There are a number of ways to spend a Saturday; to go shopping, to sleep until noon, to read books or to play with Frisbees on the Art’s Quad. The graduate students of the chemical and biomolecular engineering (CBE) department decided to spend this past Saturday, April 10, a little bit differently from their ordinary weekends. The students hosted high school students from rural areas to expose them to the fields of engineering and science.
“I graduated from a high school in a rural district. The schools in rural area can offer limited number of places for advanced classes for their students, and students rarely get opportunities to learn about colleges. I thought this (event) was a good idea for the girls who excel in math and science to see what is available in their career,” said Jennifer Nugent grad, who initiated the event.
Members of Chemical and Biomolecular Engineering Graduate Women’s Group (CBEGWG) organized the event, which specifically targeted female high school students grade 10 or younger. 21 high school students from schools in rural districts, as far as two driving-hours distance from Cornell, participated in the event.
“The event was open for high school female students, but both male and female students within our department helped this event,” said Alexandra Corona grad, a member of a leading committee for the outreach event.
The event consisted of laboratory sessions for the students and a college information session for the parents and counselors. During the laboratory sessions, students rotated among three modules of experiments: a process engineering experiment to make lip balms, a bioengineering experiment to do TLC plate separations and a material science experiment to measure shear thickening of corn starch. Students discussed the key processes in chemical engineering, such as batch processing and drug delivery through the experiments. CBE graduate students volunteered to guide each module.
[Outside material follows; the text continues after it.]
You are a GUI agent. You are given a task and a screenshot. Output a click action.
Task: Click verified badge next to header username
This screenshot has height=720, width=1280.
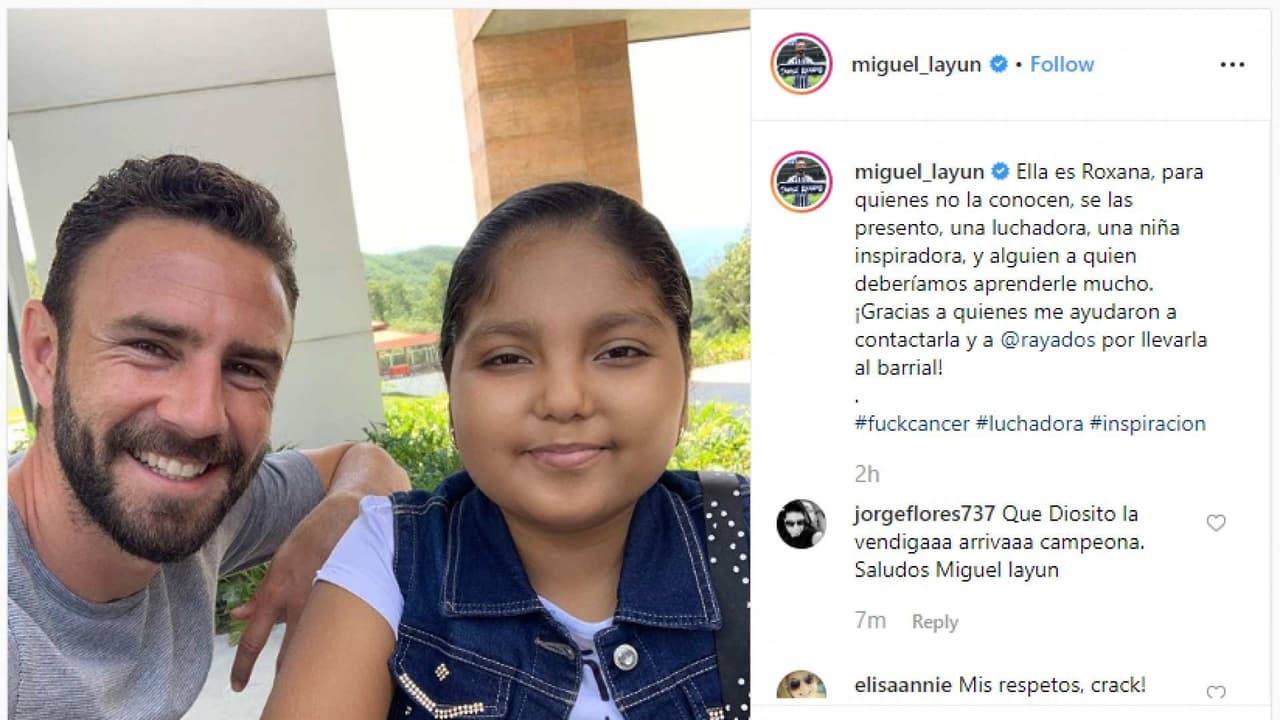click(998, 64)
“It was great to see the young girls to be excited about science. They really enjoyed the laboratory sessions,” said Corona.
Prof. Susan Daniel, chemical and biomolecular engineering, led the information session for the parents, where she shared information on college admission, financial aid, engineering careers and graduate programs. Serving as a faculty advisor for CBEGWG, she helped the students to organize the event.
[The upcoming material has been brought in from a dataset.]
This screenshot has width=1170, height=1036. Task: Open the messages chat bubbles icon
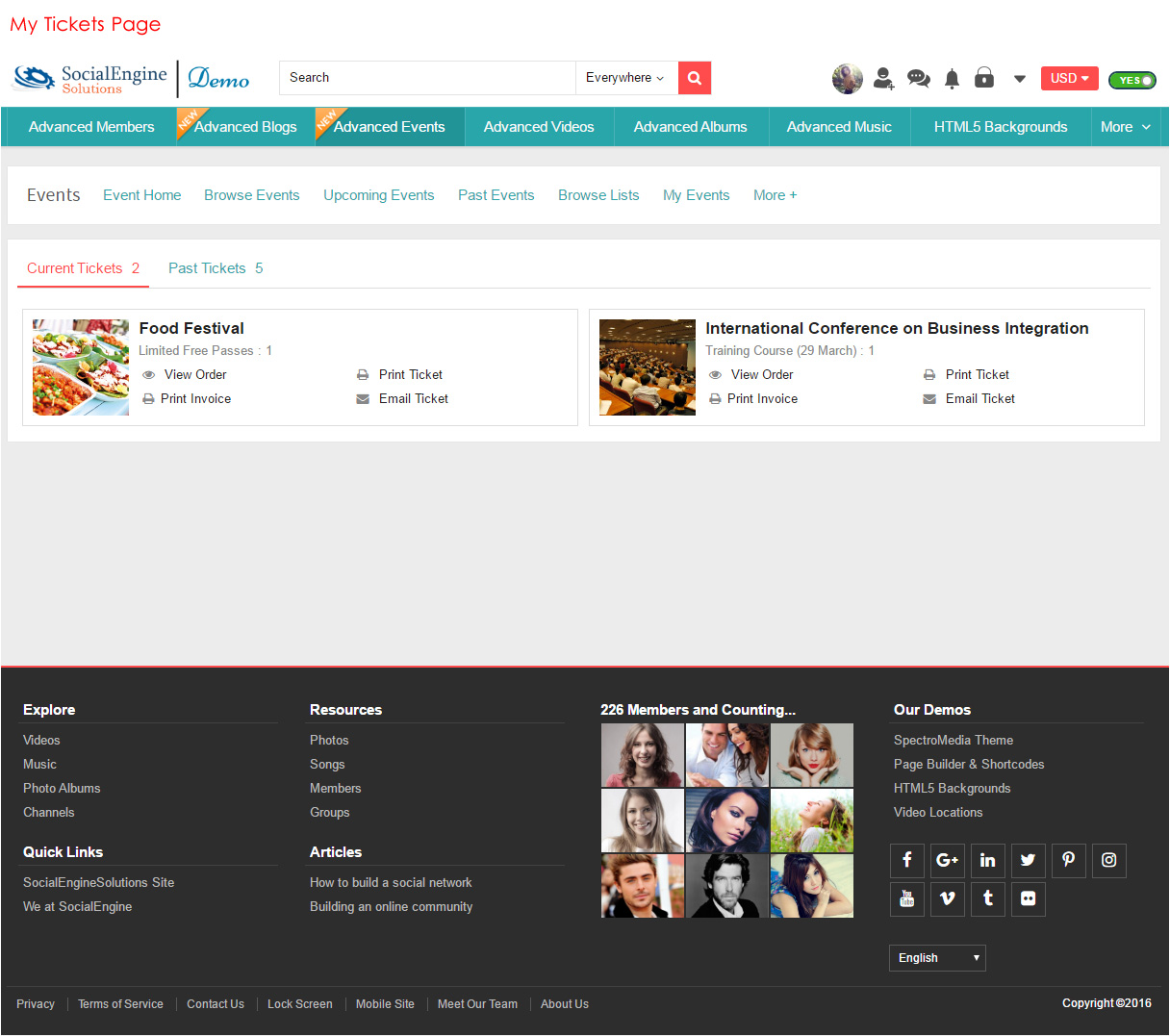point(919,79)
“It was a rewarding experience not only due to the broader impacts on the young students, but also because I could see these graduate students grow to become the young leaders,” said Daniel.
The event included a panel session for parents and students. Undergraduate students from various engineering departments volunteered to answer questions about transitioning from high school to college, course and internship experiences and general college life.
This was not the first effort to encourage women’s participation in engineering and science. A program, called Expanding Your Horizons (EYH) at CCMR, provided a one day conference for grade 7 through 9 girls to experience hands-on activities in math and science.
“Our motivation is same as that of programs like EYH. But in our program, we gave our focus to those who are from rural areas, and also we had programs for parents so they know what their children need to prepare for college and careers in engineering and science,” said Nugent. “Students are already coming up to me with ideas for improvements in this event,” said Daniel. “We hope to hold this event every year, and expand it by collaborating with other departments and recruiting other professionals in engineering and science.”